Within this broad definition, cardiomyopathies are usually associated with failure of myocardial performance, which may be mechanical (eg, diastolic or systolic dysfunction) or as a primary electrical dysfunction prone to life-threatening arrhythmias. The ion channelopathies (long and short QT, Brugada syndromes, and catecholaminergic polymorphic ventricular tachycardia, among others) are primary electrical diseases without gross or histopathologic abnormalities in which the functional and structural myocardial abnormalities responsible for arrhythmogenesis are at the molecular level in the cell or sarcoplasmic membranes themselves. The basic pathologic abnormality in these diseases is not identifiable by either conventional noninvasive imaging or myocardial biopsy during life, or even by electron microscopic or autopsy examination of tissue.
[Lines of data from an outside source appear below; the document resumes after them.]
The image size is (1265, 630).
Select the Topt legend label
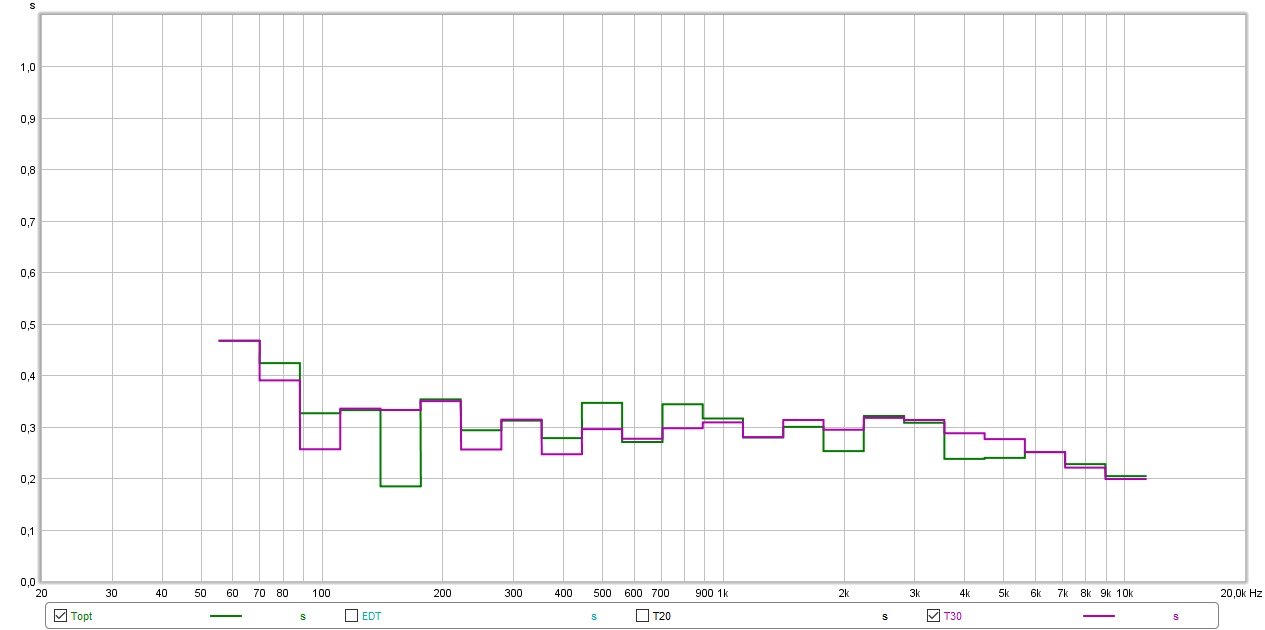pos(82,616)
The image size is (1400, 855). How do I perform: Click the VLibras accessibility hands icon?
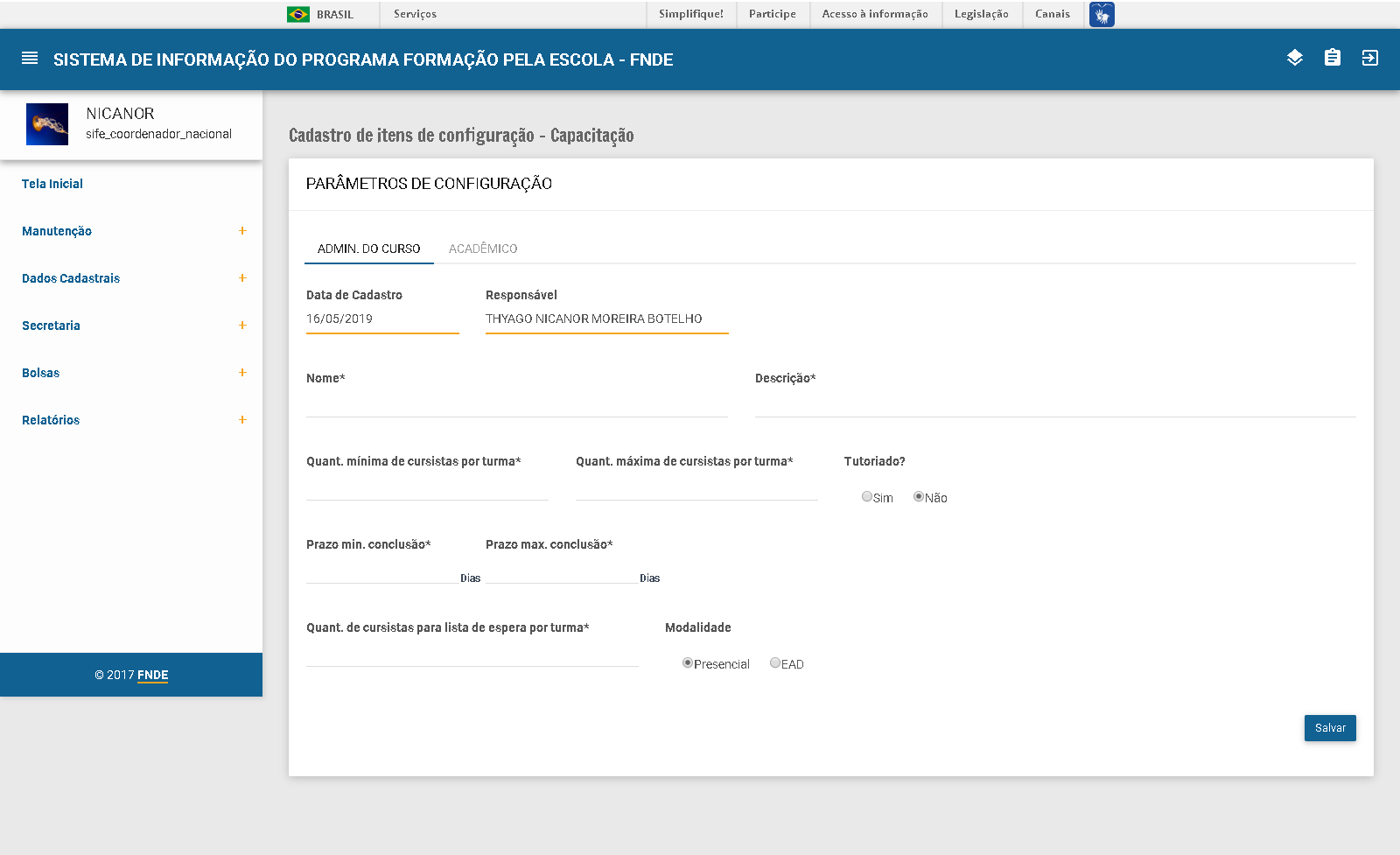(1102, 14)
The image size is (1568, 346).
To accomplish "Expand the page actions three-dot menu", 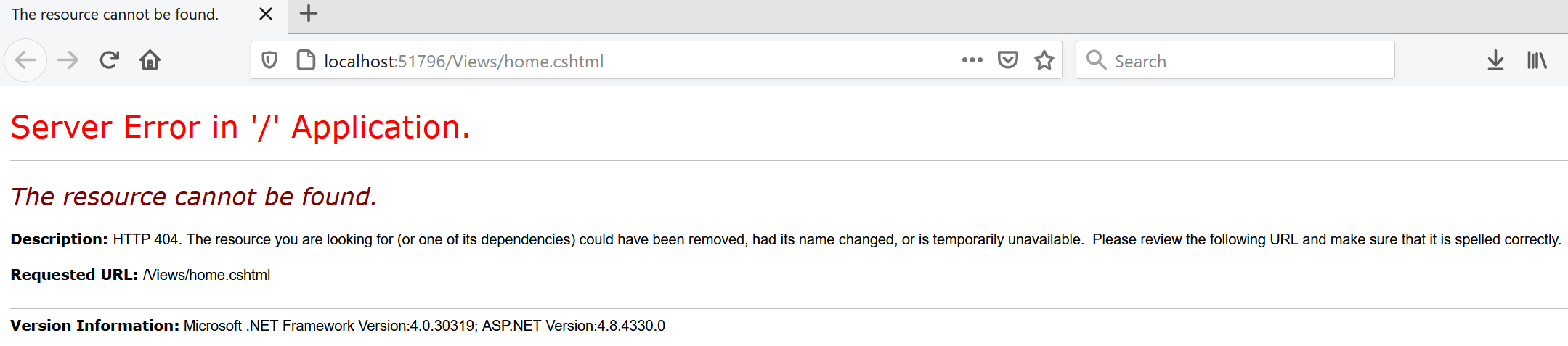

The ion-channelopathies are included in this classification of cardiomyopathies based on the scientifically reasonable (but largely hypothetical) assertion that ion channel mutations are responsible for altering biophysical properties and protein structure of the cardiomyocyte, thereby creating structurally abnormal ion channel interfaces and architecture with electrical dysfunction. Consequently, the classification represents a distinct and major departure from prior efforts, and is predicated on the view that causative mutations in genes encoding proteins regulating the transport of ions such as sodium, potassium, and calcium across the cell membranes are ultimately responsible for a structural disease state which triggers primary life-threatening ventricular tachyarrhythmias.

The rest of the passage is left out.